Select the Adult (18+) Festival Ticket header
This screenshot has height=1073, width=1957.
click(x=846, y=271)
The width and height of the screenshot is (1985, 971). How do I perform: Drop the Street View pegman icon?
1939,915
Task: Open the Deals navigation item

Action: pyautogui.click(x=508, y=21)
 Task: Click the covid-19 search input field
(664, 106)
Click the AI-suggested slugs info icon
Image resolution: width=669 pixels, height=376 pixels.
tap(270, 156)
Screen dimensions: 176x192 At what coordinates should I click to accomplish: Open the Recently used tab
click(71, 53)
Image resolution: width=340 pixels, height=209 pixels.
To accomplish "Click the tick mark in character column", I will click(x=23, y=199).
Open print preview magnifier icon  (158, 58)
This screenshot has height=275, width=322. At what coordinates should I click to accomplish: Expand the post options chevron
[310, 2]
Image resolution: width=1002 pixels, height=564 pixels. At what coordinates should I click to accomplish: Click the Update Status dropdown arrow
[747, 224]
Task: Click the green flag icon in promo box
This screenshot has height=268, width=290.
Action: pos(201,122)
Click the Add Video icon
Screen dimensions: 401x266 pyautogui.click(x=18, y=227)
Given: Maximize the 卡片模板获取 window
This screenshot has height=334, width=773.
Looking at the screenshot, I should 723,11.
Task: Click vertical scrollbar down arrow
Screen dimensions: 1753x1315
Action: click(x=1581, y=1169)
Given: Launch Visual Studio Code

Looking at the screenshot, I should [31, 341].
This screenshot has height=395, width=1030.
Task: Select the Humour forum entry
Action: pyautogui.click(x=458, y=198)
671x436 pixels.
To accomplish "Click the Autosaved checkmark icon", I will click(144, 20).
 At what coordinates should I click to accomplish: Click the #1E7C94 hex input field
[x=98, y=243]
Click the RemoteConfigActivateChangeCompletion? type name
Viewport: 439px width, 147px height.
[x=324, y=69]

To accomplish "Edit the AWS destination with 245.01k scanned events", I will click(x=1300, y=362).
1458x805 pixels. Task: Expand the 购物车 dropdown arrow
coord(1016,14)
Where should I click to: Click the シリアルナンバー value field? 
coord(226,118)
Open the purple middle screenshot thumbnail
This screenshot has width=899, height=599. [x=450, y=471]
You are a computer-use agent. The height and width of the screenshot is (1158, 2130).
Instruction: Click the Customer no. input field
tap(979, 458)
:::::
* [What is required]:
Transcribe the lines exactly, starting at the line that contains "Open the purple middle screenshot thumbnail" and ending at the last line of the records.

* [Output of the exercise]:
Open the purple middle screenshot thumbnail
This screenshot has width=899, height=599. [x=450, y=471]
You are a computer-use agent. The height and width of the screenshot is (1158, 2130).
Instruction: Click the Customer no. input field
tap(979, 458)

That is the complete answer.